- **Assigned task**:
Find the word "will" in the data. Return every line where it appears.

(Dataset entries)
============================================================
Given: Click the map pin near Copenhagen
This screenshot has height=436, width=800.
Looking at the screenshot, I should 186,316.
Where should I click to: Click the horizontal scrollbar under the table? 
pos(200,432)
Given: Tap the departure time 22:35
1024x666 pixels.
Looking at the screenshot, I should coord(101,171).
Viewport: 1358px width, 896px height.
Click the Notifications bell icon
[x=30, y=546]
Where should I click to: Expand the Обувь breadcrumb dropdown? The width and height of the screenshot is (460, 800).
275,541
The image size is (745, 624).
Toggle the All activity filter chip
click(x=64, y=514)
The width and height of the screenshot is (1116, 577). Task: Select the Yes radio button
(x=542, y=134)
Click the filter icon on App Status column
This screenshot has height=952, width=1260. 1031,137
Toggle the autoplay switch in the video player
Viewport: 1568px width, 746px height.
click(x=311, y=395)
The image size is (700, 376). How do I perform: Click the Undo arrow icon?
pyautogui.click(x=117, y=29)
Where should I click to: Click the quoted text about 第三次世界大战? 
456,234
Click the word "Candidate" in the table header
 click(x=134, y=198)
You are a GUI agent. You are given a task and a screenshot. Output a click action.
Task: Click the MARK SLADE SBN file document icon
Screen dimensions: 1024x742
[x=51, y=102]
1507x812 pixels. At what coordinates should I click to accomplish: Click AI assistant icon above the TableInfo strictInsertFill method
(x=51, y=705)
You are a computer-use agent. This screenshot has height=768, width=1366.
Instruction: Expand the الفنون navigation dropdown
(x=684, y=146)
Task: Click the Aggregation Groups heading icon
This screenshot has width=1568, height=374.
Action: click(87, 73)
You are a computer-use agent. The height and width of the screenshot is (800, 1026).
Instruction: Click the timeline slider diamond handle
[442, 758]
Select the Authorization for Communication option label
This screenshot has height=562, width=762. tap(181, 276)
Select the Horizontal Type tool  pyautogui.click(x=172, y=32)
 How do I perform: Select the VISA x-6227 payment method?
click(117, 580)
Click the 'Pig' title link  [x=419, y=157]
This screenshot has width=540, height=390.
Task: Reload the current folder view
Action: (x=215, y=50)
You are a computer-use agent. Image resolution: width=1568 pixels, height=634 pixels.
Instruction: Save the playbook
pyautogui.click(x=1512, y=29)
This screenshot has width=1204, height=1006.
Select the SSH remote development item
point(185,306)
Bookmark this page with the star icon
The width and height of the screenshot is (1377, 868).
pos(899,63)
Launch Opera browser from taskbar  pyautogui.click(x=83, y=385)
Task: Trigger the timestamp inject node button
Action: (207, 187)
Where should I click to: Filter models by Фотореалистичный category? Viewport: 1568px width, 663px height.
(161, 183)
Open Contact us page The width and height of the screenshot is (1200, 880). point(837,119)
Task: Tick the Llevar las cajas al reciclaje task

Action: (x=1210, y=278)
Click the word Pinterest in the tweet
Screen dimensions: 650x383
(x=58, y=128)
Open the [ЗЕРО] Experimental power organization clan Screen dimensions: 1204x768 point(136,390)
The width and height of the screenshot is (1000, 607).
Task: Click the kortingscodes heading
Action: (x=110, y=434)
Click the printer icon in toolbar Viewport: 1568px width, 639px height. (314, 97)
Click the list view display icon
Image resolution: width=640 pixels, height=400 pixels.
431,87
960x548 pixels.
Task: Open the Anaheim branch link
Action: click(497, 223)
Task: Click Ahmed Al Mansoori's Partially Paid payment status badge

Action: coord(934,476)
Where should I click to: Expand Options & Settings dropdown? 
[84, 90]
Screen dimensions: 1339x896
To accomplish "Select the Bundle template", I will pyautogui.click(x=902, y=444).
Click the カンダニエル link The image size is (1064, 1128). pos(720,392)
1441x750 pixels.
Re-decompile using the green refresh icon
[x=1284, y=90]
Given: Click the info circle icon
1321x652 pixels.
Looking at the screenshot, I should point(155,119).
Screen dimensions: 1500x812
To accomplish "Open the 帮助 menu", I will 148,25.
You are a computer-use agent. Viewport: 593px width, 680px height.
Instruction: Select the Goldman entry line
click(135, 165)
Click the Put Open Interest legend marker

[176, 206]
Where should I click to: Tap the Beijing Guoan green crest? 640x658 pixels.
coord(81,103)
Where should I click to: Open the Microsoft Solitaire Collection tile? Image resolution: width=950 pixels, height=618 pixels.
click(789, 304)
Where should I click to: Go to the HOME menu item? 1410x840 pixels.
============================================================
- **Answer box**:
To accomplish "Select the Bundle template", I will pyautogui.click(x=902, y=444).
To accomplish "Open the 帮助 menu", I will 148,25.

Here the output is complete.